● **Objetivo**: Actualiza el tramo que abre con la línea que contiene "Screenshot is 110x486." y cierra con la que contiene "sbc@wbp.kielce.pl (17, 284)": vuelve a escribir solo esas líneas, con "Main page" sustituido por "Home page" y todo lo demás sin cambios.

(Registros para localizar lo descrito)

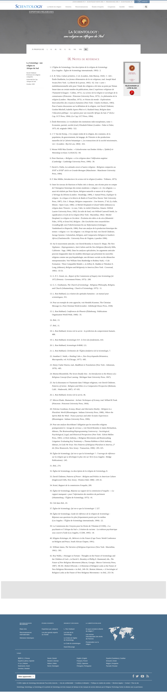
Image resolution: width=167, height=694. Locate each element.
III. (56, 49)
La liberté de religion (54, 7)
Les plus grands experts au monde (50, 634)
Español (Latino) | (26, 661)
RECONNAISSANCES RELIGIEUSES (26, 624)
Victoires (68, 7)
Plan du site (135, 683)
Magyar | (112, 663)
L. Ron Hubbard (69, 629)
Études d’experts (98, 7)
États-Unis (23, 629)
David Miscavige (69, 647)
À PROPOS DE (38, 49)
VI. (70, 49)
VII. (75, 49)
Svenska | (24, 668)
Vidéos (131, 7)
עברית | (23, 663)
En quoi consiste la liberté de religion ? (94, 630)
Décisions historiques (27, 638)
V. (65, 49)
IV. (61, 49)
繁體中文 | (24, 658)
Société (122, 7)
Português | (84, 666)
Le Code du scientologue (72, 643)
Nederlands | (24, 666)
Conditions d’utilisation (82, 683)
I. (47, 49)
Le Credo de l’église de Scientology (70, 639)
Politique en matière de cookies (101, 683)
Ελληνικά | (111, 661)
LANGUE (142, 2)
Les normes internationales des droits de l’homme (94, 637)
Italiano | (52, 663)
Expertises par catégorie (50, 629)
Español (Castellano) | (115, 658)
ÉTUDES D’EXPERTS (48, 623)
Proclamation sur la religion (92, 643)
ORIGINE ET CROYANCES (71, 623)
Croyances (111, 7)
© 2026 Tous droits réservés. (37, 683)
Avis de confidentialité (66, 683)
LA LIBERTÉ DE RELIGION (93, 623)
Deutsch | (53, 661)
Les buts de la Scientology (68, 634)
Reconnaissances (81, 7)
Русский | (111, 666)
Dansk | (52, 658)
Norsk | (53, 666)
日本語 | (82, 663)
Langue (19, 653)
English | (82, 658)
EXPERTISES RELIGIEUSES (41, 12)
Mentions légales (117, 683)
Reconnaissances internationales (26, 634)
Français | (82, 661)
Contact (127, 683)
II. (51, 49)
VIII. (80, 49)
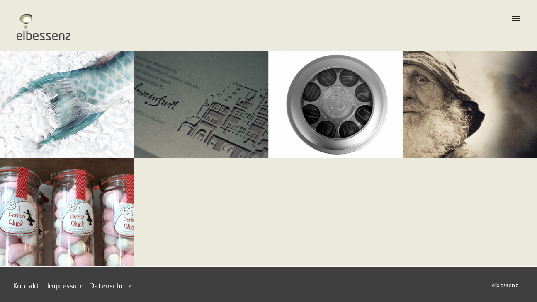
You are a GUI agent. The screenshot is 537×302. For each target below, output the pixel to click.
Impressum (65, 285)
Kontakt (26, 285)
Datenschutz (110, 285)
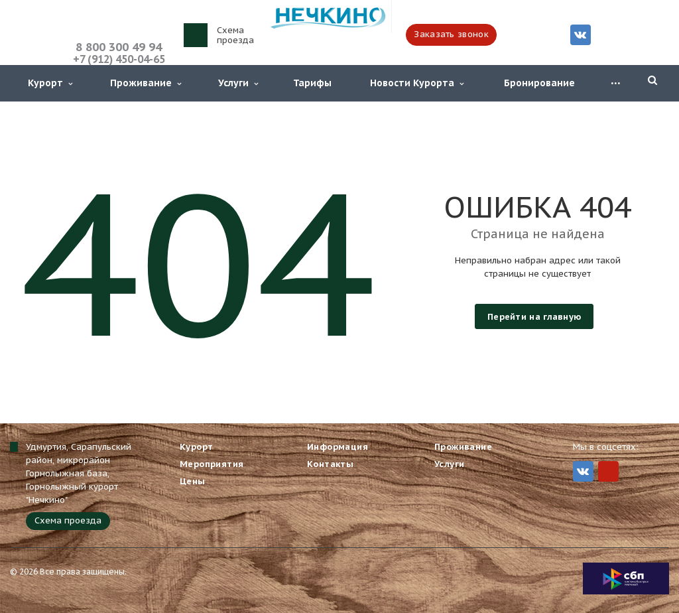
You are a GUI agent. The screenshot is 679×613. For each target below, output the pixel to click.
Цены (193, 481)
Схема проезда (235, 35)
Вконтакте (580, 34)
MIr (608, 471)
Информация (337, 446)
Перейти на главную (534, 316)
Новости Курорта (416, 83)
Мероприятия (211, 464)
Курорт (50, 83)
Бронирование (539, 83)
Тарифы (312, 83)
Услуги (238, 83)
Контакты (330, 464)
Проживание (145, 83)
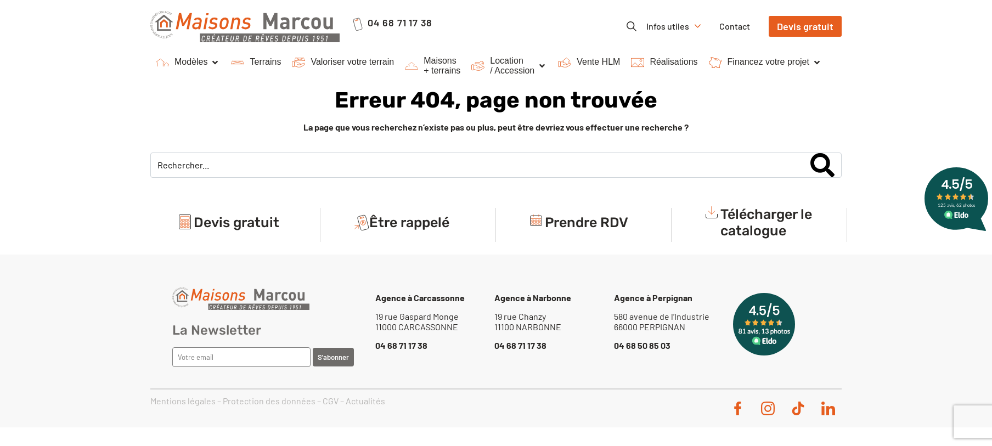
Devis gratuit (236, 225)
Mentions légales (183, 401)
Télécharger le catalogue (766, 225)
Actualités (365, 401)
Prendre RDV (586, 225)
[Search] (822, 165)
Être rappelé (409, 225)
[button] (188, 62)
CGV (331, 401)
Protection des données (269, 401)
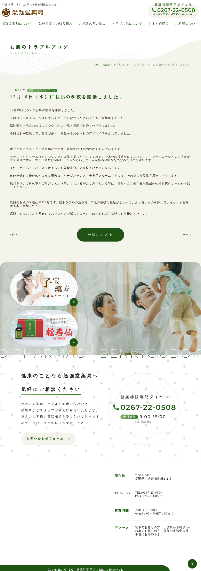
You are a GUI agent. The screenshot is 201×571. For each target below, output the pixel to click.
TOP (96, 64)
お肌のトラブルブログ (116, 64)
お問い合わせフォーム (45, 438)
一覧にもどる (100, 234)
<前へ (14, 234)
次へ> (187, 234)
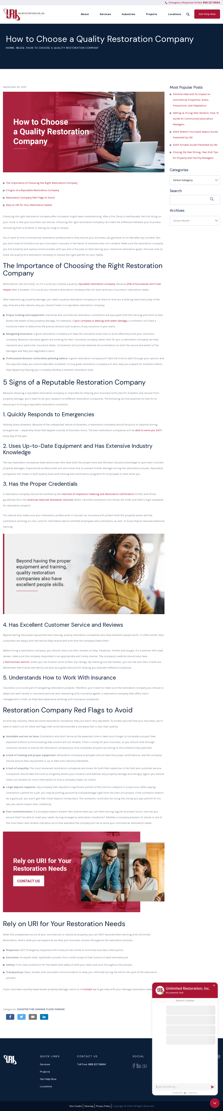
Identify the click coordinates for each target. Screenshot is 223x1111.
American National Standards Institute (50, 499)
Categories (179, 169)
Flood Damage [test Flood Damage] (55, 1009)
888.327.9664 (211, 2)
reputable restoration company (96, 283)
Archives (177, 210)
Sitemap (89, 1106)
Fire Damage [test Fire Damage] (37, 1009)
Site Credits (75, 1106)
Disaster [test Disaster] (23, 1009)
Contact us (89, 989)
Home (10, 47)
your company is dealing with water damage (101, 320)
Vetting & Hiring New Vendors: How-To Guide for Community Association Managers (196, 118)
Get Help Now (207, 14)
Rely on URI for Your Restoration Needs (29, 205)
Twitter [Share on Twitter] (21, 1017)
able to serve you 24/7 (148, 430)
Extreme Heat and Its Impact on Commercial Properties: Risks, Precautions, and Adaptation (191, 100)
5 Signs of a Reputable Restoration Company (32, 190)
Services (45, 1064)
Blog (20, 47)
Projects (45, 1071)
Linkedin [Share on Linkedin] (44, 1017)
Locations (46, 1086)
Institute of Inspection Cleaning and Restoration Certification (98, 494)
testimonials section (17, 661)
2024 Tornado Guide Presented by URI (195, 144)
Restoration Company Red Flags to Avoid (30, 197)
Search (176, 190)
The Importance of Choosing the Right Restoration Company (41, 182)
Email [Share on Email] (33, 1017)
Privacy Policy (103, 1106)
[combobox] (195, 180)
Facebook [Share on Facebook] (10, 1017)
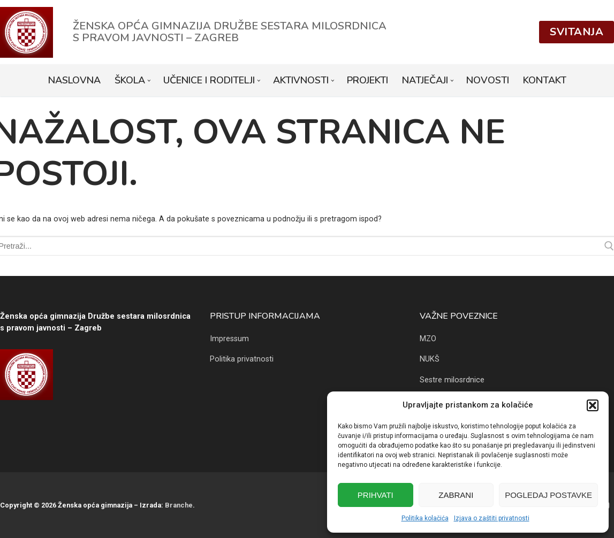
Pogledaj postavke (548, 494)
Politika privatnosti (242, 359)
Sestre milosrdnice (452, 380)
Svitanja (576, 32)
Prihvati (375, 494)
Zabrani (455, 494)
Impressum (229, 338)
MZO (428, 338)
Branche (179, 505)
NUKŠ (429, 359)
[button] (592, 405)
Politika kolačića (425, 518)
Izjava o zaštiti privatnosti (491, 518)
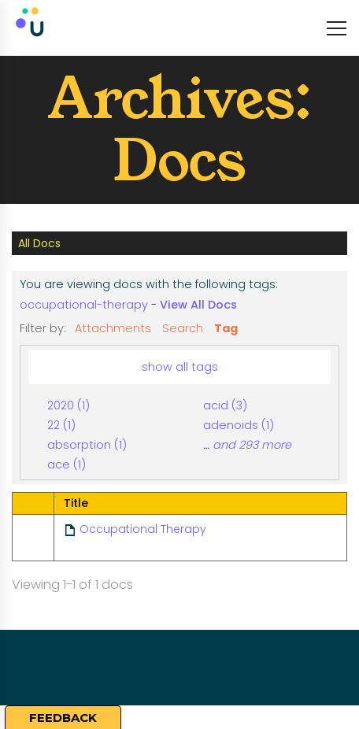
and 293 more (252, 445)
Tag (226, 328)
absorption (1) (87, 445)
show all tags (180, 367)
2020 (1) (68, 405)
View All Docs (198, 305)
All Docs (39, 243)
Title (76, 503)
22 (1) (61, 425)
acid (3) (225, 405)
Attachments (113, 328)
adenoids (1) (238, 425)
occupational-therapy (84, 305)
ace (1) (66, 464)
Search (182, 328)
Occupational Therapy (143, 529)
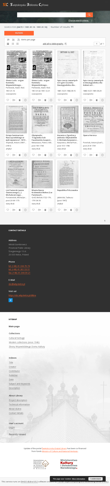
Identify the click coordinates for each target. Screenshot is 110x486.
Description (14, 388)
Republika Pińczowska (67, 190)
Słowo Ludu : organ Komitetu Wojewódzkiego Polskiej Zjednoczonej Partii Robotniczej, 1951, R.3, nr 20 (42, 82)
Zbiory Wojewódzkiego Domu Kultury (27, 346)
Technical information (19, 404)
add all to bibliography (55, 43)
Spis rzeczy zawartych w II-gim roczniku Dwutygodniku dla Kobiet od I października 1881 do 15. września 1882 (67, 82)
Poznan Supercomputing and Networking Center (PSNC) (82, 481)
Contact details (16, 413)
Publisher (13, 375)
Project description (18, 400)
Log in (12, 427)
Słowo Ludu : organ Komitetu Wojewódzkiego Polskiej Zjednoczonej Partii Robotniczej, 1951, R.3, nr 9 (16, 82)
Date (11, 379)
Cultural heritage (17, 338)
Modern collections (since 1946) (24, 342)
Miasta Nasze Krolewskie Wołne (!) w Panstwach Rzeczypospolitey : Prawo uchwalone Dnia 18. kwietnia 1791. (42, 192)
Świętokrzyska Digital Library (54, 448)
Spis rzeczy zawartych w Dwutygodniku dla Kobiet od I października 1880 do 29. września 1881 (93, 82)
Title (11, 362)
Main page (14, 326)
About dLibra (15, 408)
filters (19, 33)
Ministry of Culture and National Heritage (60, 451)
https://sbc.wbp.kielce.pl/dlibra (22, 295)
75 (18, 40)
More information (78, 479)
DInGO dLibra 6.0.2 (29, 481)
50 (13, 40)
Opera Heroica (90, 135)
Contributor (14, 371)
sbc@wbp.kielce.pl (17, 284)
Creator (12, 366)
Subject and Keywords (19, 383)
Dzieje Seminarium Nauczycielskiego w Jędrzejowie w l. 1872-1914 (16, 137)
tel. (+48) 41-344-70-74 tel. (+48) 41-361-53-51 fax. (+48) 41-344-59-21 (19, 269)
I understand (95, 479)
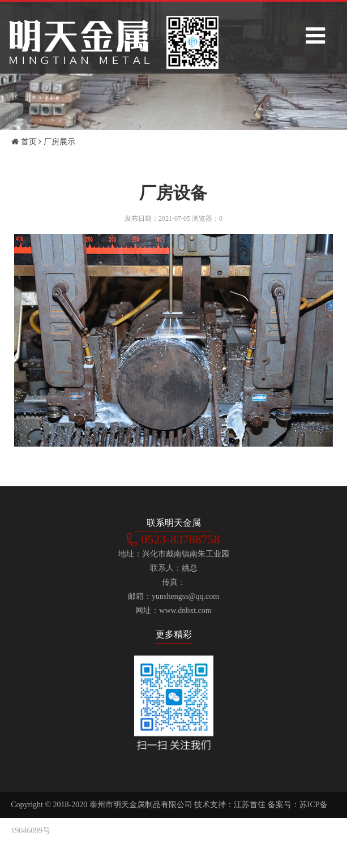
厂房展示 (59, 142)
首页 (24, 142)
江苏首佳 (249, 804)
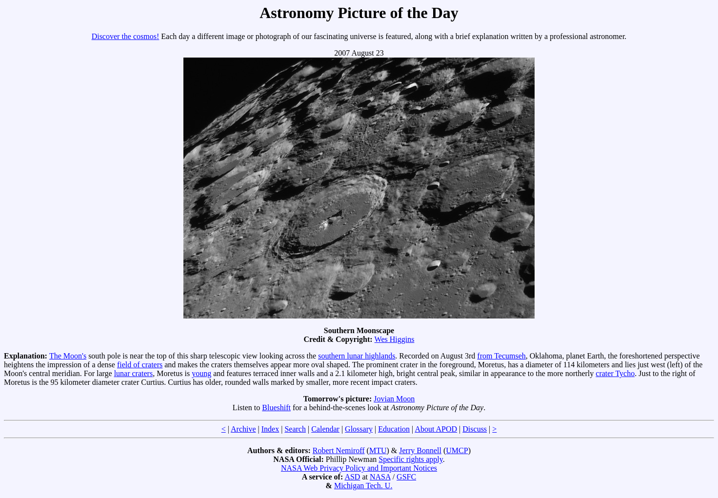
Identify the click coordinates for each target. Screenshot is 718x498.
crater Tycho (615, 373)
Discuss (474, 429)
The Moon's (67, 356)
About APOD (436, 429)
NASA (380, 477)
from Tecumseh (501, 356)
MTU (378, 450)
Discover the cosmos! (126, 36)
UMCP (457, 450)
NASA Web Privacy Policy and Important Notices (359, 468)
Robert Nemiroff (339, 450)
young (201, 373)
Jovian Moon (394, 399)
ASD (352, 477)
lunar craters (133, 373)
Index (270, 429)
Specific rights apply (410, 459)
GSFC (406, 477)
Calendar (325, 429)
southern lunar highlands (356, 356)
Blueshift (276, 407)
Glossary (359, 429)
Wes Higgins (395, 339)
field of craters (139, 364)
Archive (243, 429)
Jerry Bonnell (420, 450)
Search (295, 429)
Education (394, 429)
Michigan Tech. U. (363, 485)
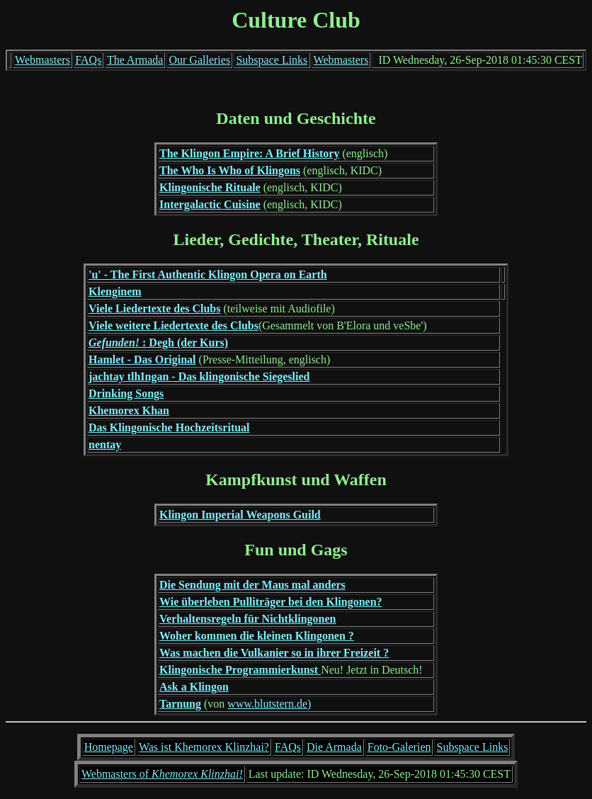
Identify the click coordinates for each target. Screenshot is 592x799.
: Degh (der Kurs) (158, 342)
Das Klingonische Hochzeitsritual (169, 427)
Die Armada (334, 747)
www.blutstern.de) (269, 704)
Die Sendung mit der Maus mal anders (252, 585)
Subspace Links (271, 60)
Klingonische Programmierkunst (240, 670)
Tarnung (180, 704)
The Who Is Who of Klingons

● **Respuesta correcta**:
Identify the click coordinates for each target. Screenshot is 110x486.
Description (14, 388)
Republika Pińczowska (67, 190)
Słowo Ludu : organ Komitetu Wojewódzkiego Polskiej Zjednoczonej Partii Robotniczej, 1951, R.3, nr 20 (42, 82)
Zbiory Wojewódzkiego Domu Kultury (27, 346)
Technical information (19, 404)
add all to bibliography (55, 43)
Spis rzeczy zawartych w II-gim roczniku Dwutygodniku dla Kobiet od I października 1881 do 15. września 1882 (67, 82)
Poznan Supercomputing and Networking Center (PSNC) (82, 481)
Contact details (16, 413)
Publisher (13, 375)
Project description (18, 400)
Log in (12, 427)
Słowo Ludu : organ Komitetu Wojewódzkiego Polskiej Zjednoczonej Partii Robotniczej, 1951, R.3, nr 9 (16, 82)
Date (11, 379)
Cultural heritage (17, 338)
Modern collections (since 1946) (24, 342)
Miasta Nasze Krolewskie Wołne (!) w Panstwach Rzeczypospolitey : Prawo uchwalone Dnia 18. kwietnia 1791. (42, 192)
Świętokrzyska Digital Library (54, 448)
Spis rzeczy zawartych w Dwutygodniku dla Kobiet od I października 1880 do 29. września 1881 (93, 82)
Title (11, 362)
Home page (14, 326)
About dLibra (15, 408)
filters (19, 33)
Ministry of Culture and National Heritage (60, 451)
https://sbc.wbp.kielce.pl/dlibra (22, 295)
75 (18, 40)
More information (78, 479)
DInGO dLibra 6.0.2 (29, 481)
50 (13, 40)
Opera Heroica (90, 135)
Contributor (14, 371)
sbc@wbp.kielce.pl (17, 284)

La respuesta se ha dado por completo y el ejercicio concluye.